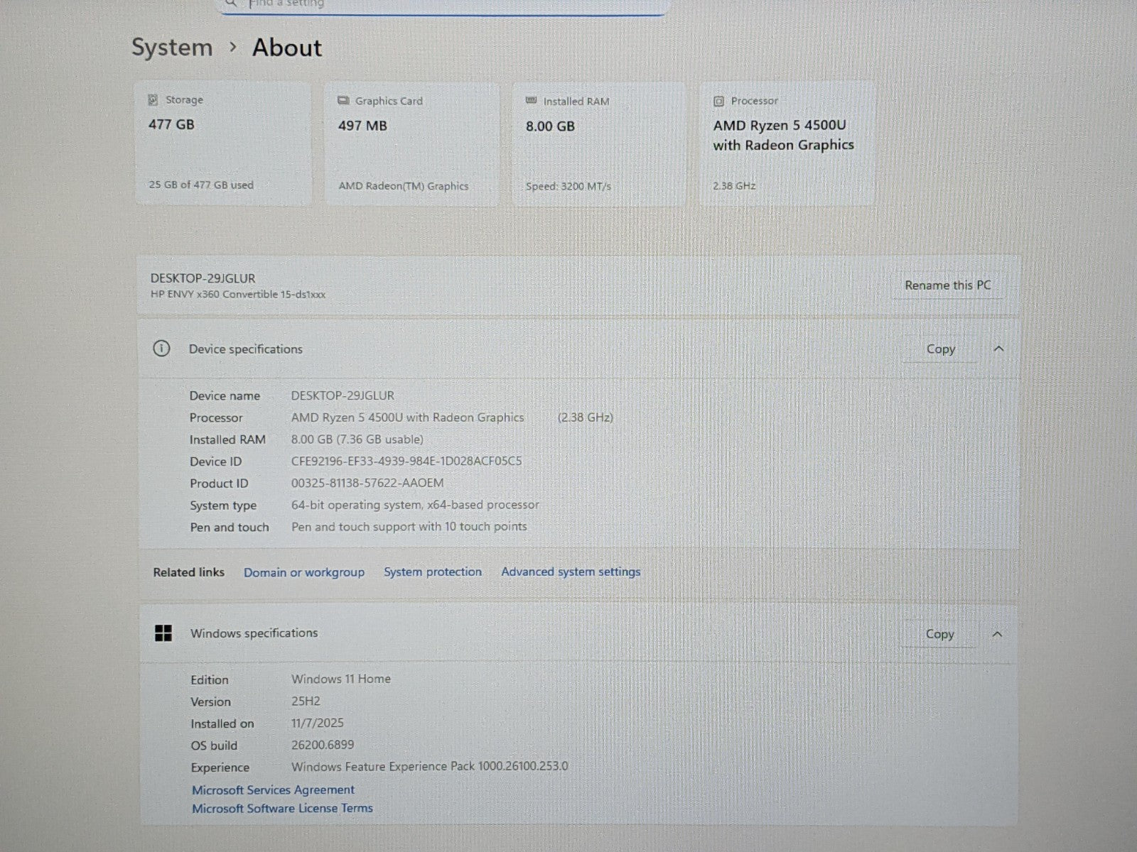Click the Processor chip icon
Viewport: 1137px width, 852px height.
pyautogui.click(x=718, y=102)
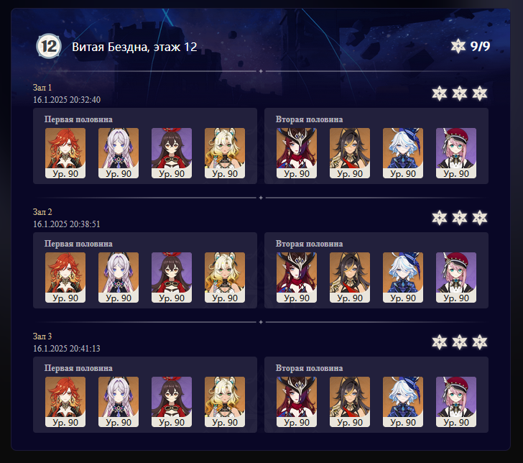
Task: Click the middle star of Зал 3
Action: tap(460, 342)
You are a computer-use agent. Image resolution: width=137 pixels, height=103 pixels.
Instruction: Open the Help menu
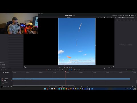click(42, 14)
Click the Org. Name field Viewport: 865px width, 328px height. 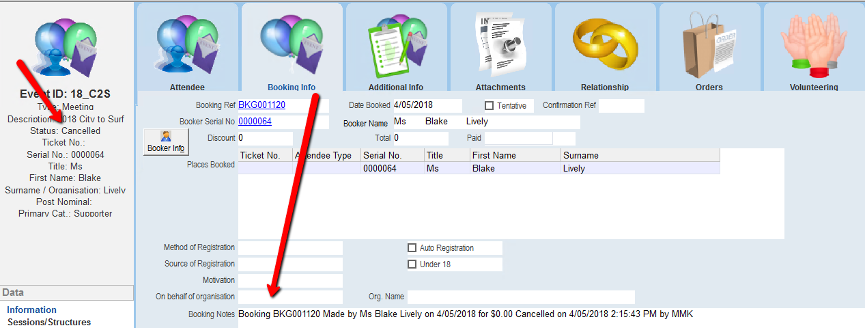pyautogui.click(x=520, y=297)

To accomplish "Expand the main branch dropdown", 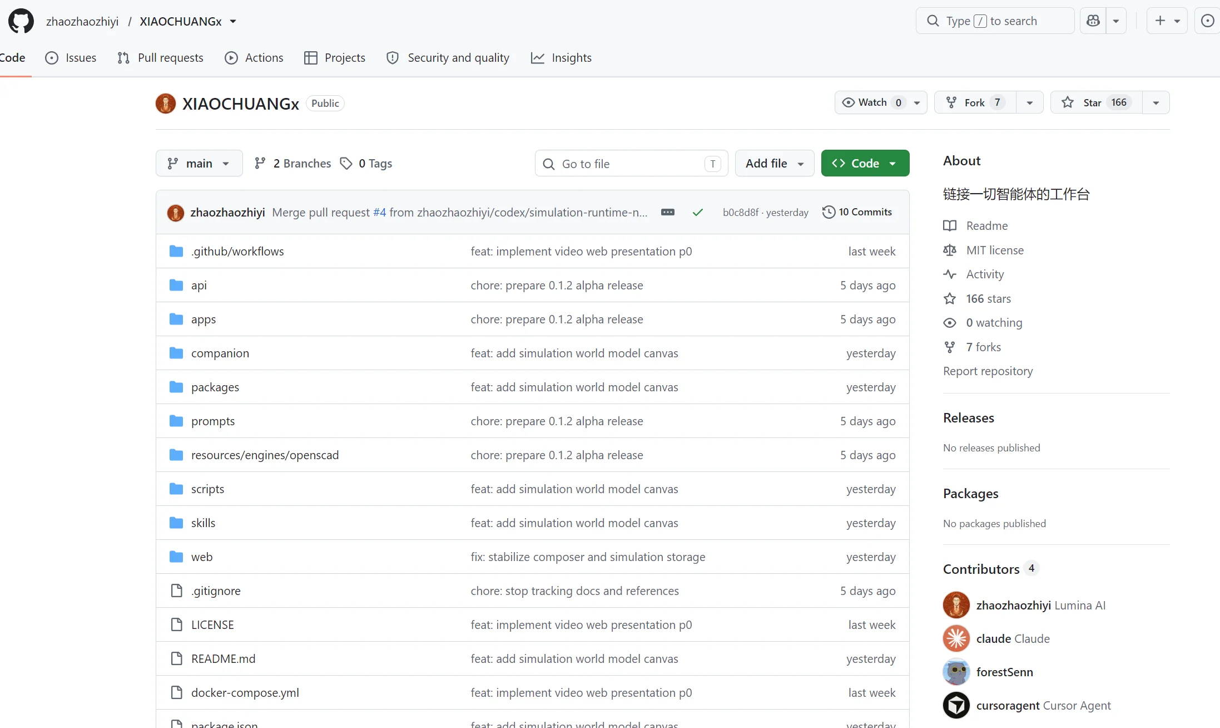I will coord(199,164).
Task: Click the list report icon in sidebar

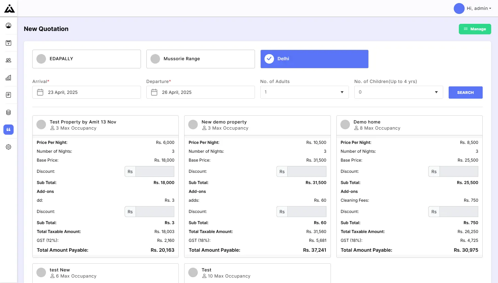Action: (x=9, y=95)
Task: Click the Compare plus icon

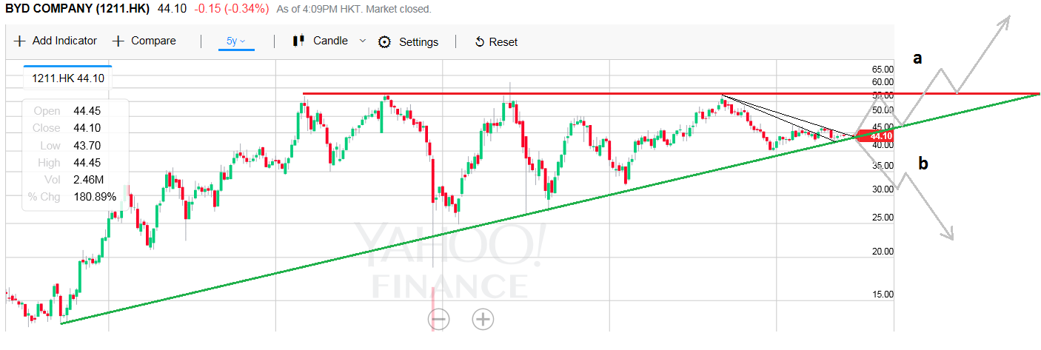Action: pyautogui.click(x=118, y=41)
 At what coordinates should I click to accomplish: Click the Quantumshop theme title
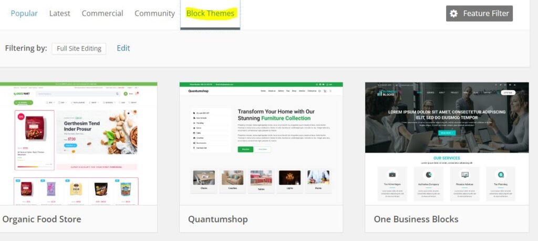click(218, 219)
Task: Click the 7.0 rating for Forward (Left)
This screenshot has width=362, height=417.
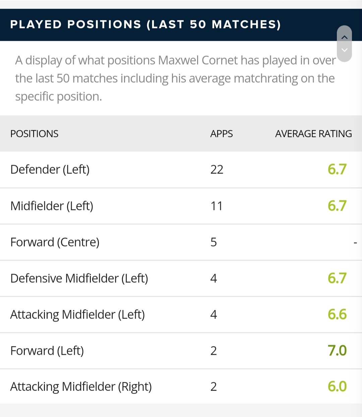Action: [x=337, y=351]
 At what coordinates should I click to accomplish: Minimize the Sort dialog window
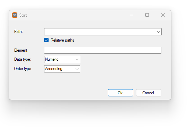[x=132, y=15]
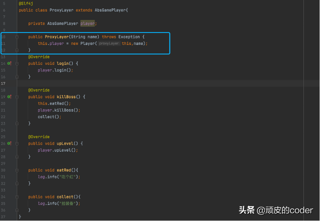Viewport: 320px width, 221px height.
Task: Fold the upLevel() method in the gutter
Action: [x=17, y=143]
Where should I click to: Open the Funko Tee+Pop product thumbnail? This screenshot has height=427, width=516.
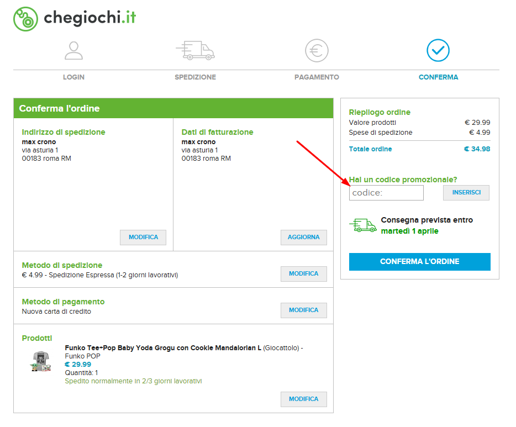41,361
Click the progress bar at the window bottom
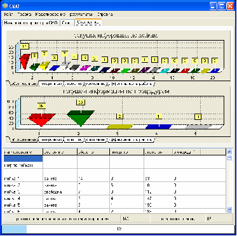The image size is (237, 236). click(118, 229)
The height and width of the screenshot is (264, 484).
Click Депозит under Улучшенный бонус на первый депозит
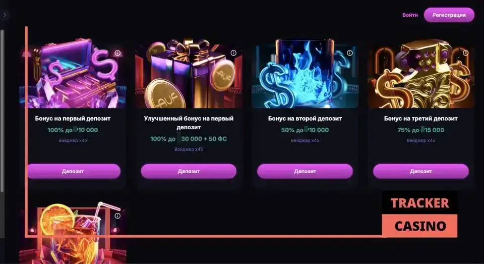pos(189,171)
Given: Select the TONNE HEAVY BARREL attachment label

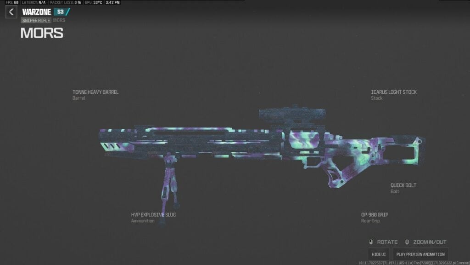Looking at the screenshot, I should pos(96,92).
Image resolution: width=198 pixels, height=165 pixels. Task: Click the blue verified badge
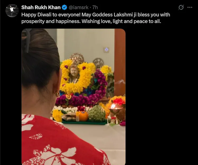point(64,7)
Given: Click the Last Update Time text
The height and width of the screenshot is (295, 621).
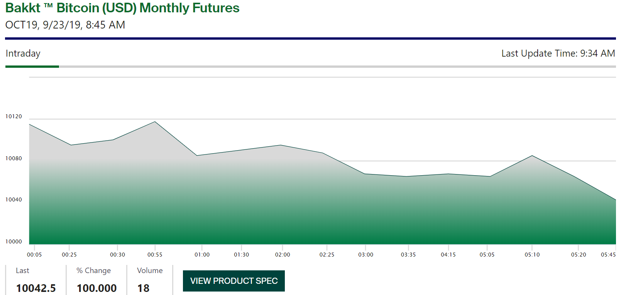Looking at the screenshot, I should pos(558,54).
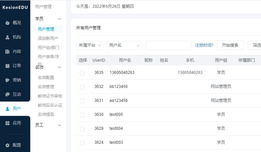Check the box for user 3635
The height and width of the screenshot is (152, 261).
pos(82,73)

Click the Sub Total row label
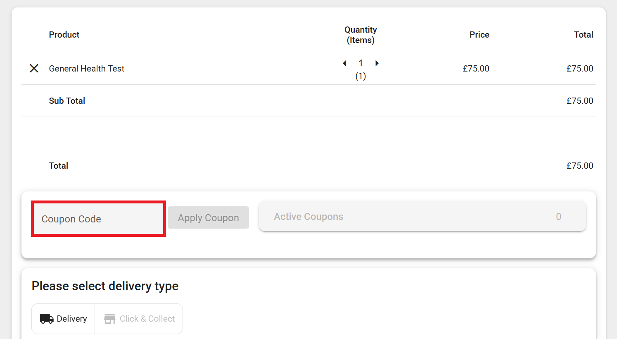[x=67, y=101]
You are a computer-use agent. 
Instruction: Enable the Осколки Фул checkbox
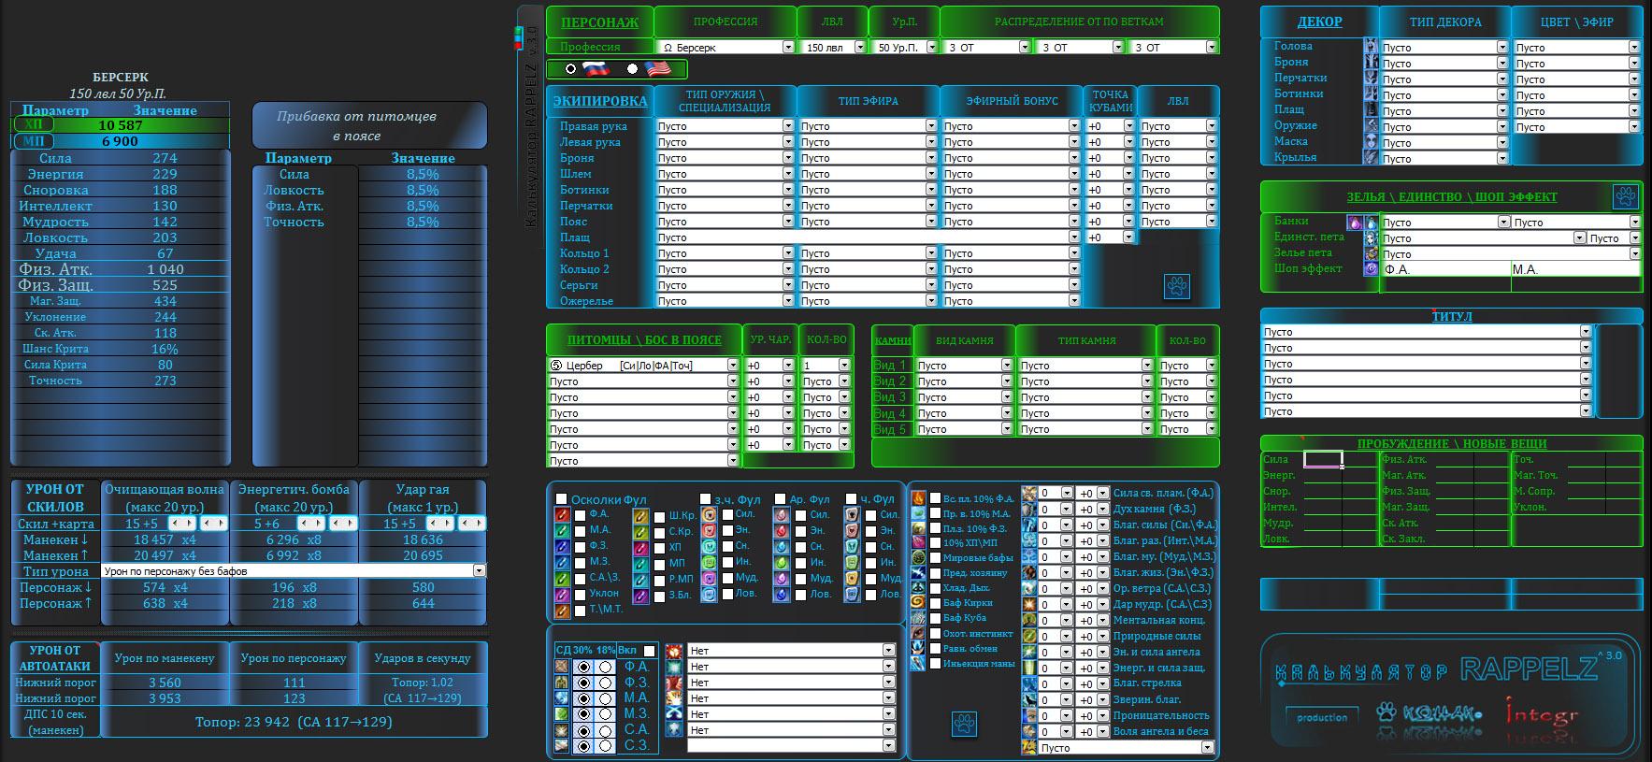point(561,499)
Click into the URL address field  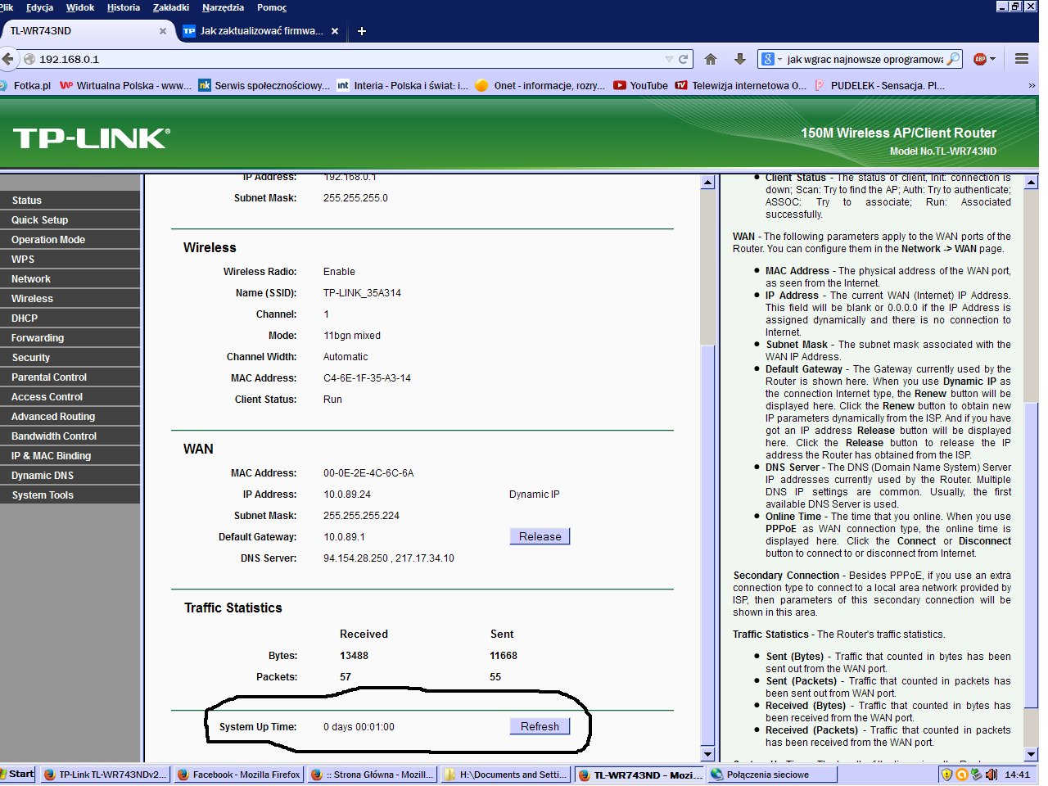(344, 59)
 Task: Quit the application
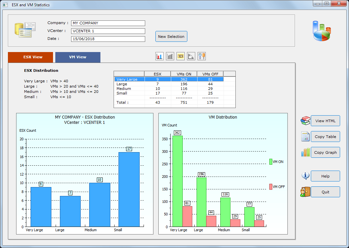tap(325, 192)
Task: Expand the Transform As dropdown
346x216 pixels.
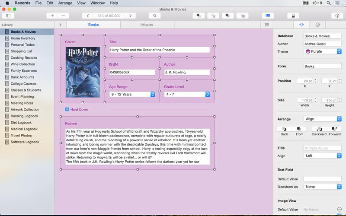Action: (323, 187)
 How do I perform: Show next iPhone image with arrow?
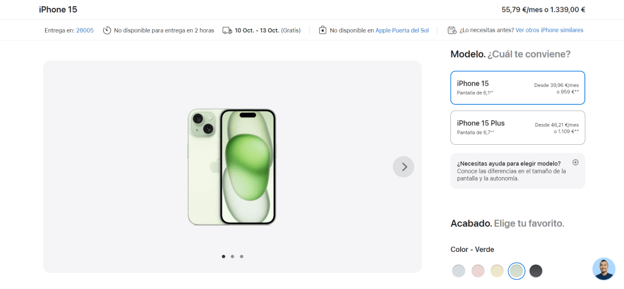point(403,167)
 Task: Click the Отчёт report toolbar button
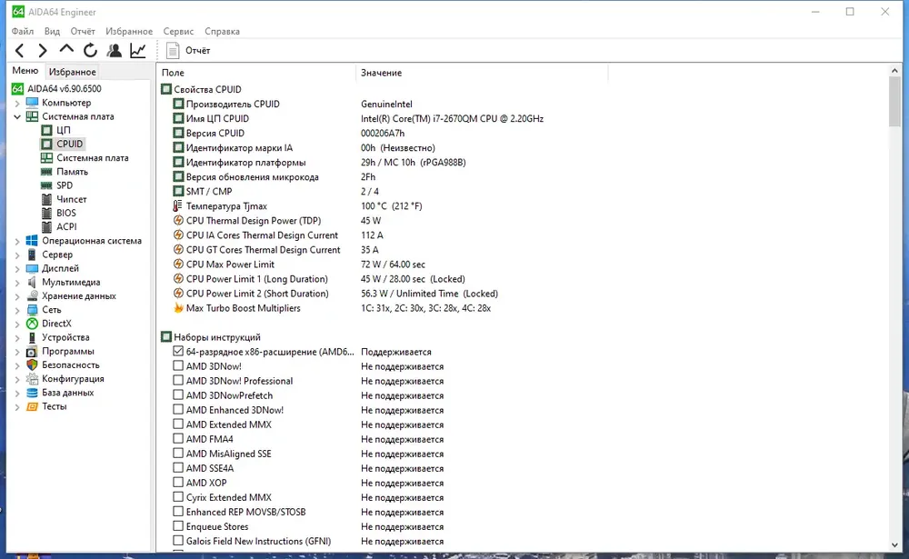[188, 51]
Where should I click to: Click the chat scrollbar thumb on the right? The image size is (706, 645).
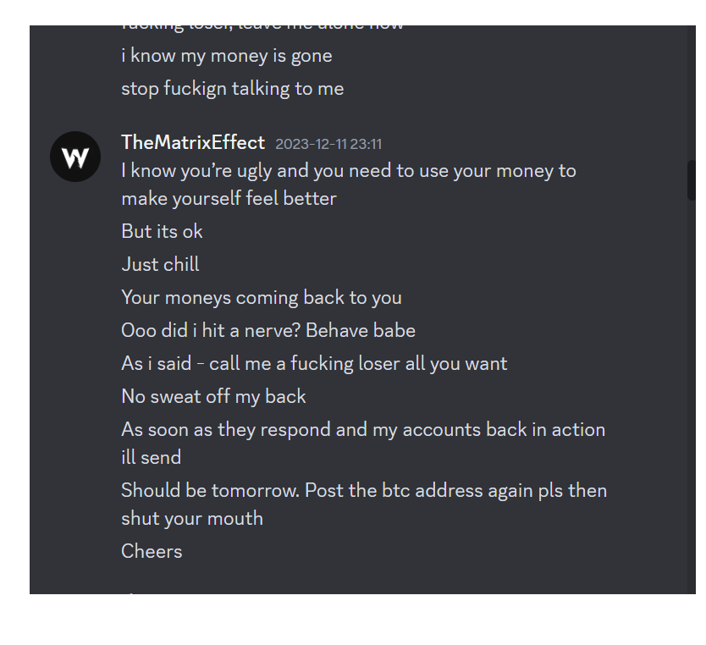click(691, 179)
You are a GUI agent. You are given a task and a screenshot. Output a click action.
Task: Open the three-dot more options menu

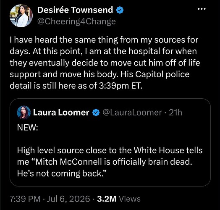(202, 9)
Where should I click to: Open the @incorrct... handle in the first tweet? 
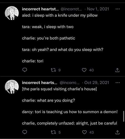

☆ ☆ ☆

> _What is expected_
Only lines holding the word "computer" belong in the answer; copy each one from the material.

> _Problem solution_
You are a computer-use agent. Image resolution: width=137 pixels, height=103 pixels.
You are a computer-use agent. 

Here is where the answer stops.